4.3. Solving a technical problem
According to the established case law of the boards of appeal, alleged advantages to which the patent proprietor/applicant merely refers, without offering sufficient evidence to support the comparison with the closest prior art, cannot be taken into consideration in determining the problem underlying the invention and therefore in assessing inventive step (see e.g. T 20/81, OJ 1982, 217; T 181/82, OJ 1984, 401; T 1051/97; T 632/03; T 1211/07; T 736/12; T 2400/12; T 825/18; T 2210/19). In T 1027/08 the board added that there was no reason to deviate from this case law as it was based on the understandable rule that a patent could only properly be granted for a solution claimed as non-obvious if it actually achieved the alleged effect.
If the patent proprietor/applicant alleges the fact that the claimed invention improves a technical effect, then the burden of proof for that fact rests upon him (T 355/97, T 1213/03, T 1097/09, T 2418/10, T 1487/16). In the absence of any data confirming the alleged improvement, such an effect cannot be taken into account in the formulation of the technical problem (T 2044/09).
In T 524/17 the board found it was not credible that the problem was solved over the whole range claimed. It held that where the closest prior art already showed improved values for certain properties which were said in the patent to be improved, it was up to the proprietor to show by means of suitable evidence that there was indeed such an improvement. In the absence of such evidence, it must be concluded that there was no such improvement and, thus, the problem was not solved. In T 1346/16 the board concluded that the claimed subject-matter could be plausibly considered to have solved the technical problem ("technically plausible").
In T 946/16 the board rejected the patent proprietor's formulation of the problem because it defined the quality of the copolymers obtained by the claimed method purely in absolute terms ("high quality").
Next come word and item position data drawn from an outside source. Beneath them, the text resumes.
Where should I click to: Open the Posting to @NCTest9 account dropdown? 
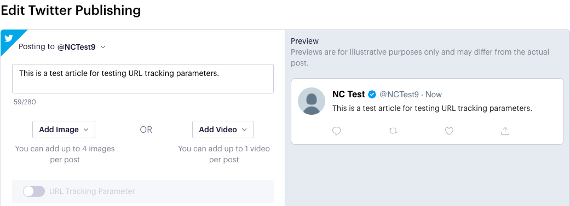click(62, 47)
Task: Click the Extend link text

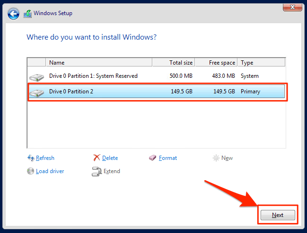Action: click(x=112, y=171)
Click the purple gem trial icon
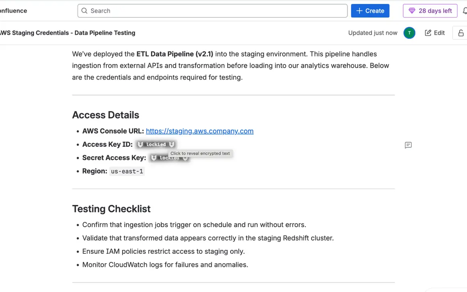Viewport: 467px width, 292px height. tap(413, 11)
To arrive at a an objective definition of the problem actually solved as compared with the closest prior art (D2), it instead had to be established whether the copolymer quality achieved using the claimed method was higher, similar or lower than that achieved in D2. In view of the technical arguments and the evidence adduced, the board considered that the patent proprietor had failed to show that the alleged improvement in copolymer quality over that achieved using the prior-art method was credible.
In T 2514/16 the board found that the respondent had demonstrated with D16 that an effect was achieved for at least part of the claim at issue and that the burden of proving that this effect was not achievable across the whole breadth of the claim thus lay with appellant 1. Appellant 1 contended that, according to T 1188/00, it was for the patent proprietor to prove this. The board, however, considered that the reason that conclusion had been reached in T 1188/00 was that the effect (improvement) alleged by the patent proprietor there had been found to be not credible, and so the circumstances were not comparable with those now at issue. In the absence of relevant comparative tests, appellant 1's objection was held to be unconvincing.
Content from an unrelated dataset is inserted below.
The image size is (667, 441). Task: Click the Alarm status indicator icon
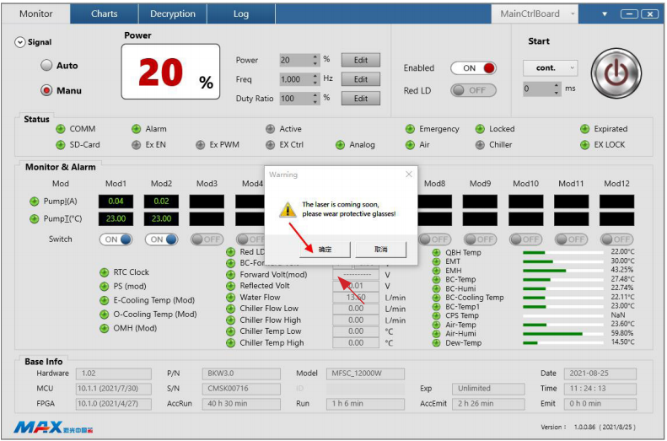click(136, 129)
In T 575/17 the board held that, where there was no direct or plausible disclosure in the application as a whole of how the envisaged effect of the invention was achieved or of why the problem was solved by the claimed features, how this worked could also be deduced from the teaching of other (pre-published) documents. In the case in hand, the board, referring to documents E1 to E3 and E5, observed that using prefabricated implants for better thermal conductivity had long been known in detail. The skilled person would have no technical difficulty in applying the teaching of these documents to the "insulated metal substrate" technology that had later become established. It did not matter that the documents recorded an "old technology"; they contained the general technical teaching that an object inserted into the metal (substrate) could be used to improve the conduction of an electrical component's heat.